Fransa meclisi soykırımla ilgili yasayı geçirmiş. İyi etmişler. Bu Fransa
meclisinin ayıbı olacak. Tartışmalı bir alanda düşünce özgürlüğüne set
vurmanın ayıbı o meclise yeter! Yoksa soykırımı kabul etmesi değil oradaki asıl mesele. Yoktur demeyi cezalandırmak sorunlu. Düşünce özgürlüğü diye bir şey vardı Fransa kardeşim diyesim geliyor. Bilmem, bizim meclis çıksa ve Fransa Cezayir’de soykırım yaptı ve yok diyenlere şu kadar ceza var dese olur mu? Bugün bu ve buna benzer kararı alanlar yüklenir ilk başta herhalde.

Muhtemelen bizler Fransızlardan daha çok ciddiye alıyoruz ve bunu bir
milli mesele haline dönüştürüyoruz. Aynen ABD temsilciler meclisi yahut
senatosundaki görüşmelerde yaptığımız gibi. Ama bizim meselemi farklı noktada, böyle şeyin cezası olur mu kısmını mesele etmiyoruz.

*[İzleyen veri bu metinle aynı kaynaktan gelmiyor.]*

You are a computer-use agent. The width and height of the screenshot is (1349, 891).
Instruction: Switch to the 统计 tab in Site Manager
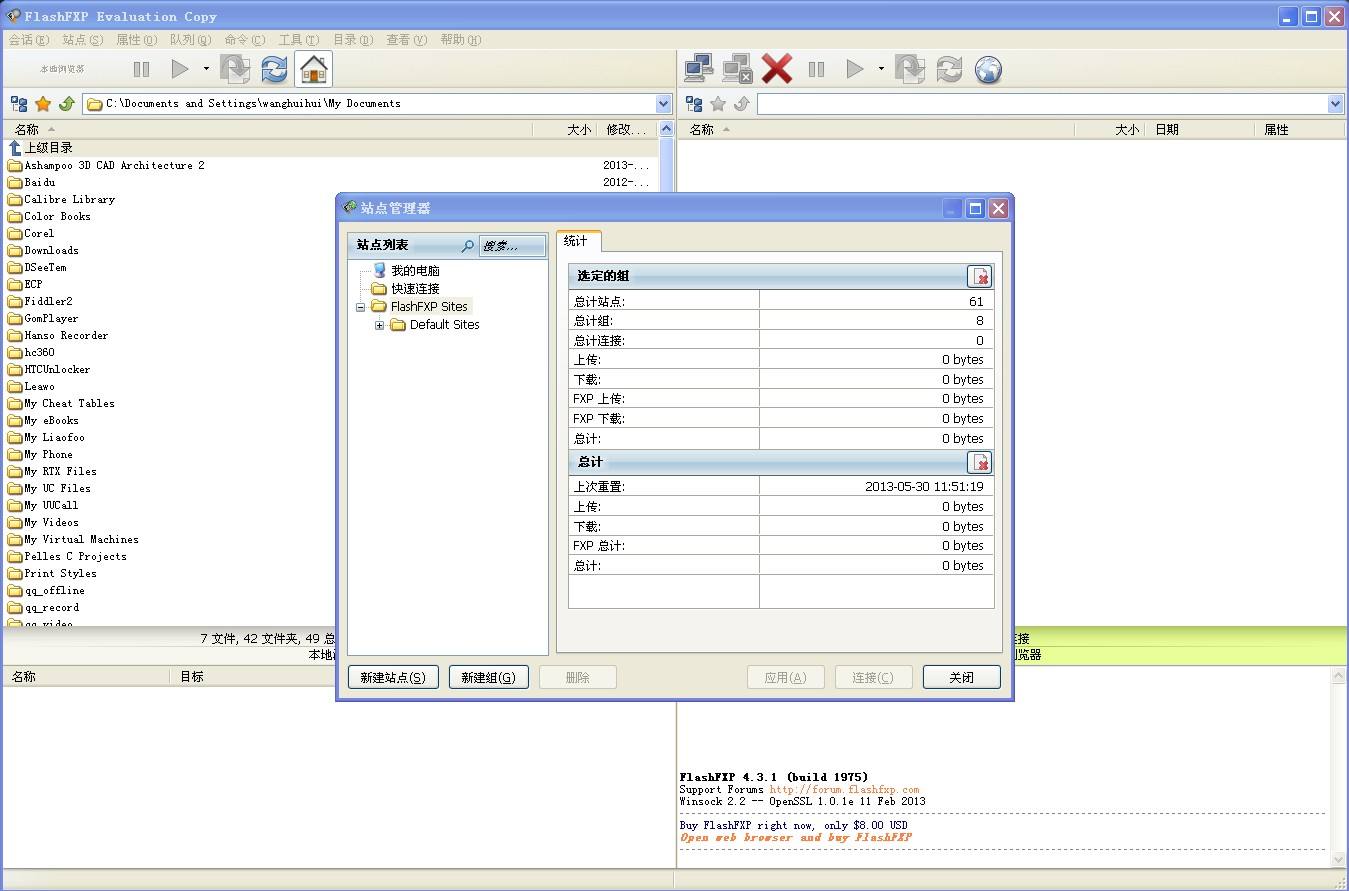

Siyasi açıdan meseleye devlet olarak bakışımız olacaktır ama
hareketlerimiz çok çocukca. Aniden bir galeyan başlıyor. Engellemek için
çabalar. Ya bırakın çıkartsınlar. Bugün olmasa zaten yarın
çıkartacaklar. Mesele tamamen siyasi.Üstelik ilk çıkartan onlar değil!

Çünkü biz meseleyi daha anlamamışız. Bununla ilgili yeterli yayın ve
kaynak problemi de var. Olanı da bilgilenmek için okumak zahmetli. Herşeyin uzmanı kişilerin sesi daha çok çıkıyor ve biz
onların ağzından öğreniyoruz. Bu konudaki düşüncelerimizin şekillenişi sakat.
Politik bakıyoruz. Tarihçilerimiz bile politik bakıyor. Çıkan makaleler,
kitaplar da politik. Karşı duranlar da politik zeminde buluşuyor. Herkes bağırıyor. Bir bakıma filler tepişirken olan çimene oluyor.

Sonra karışıyor kavramlar: Soykırım, işgal, tehcir, göç.  Bu karışan
kavramlar üzerinden tutarlı ve sistematik düşünceyi, mantığı geliştiremiyor, yerli yerine oturtamıyoruz.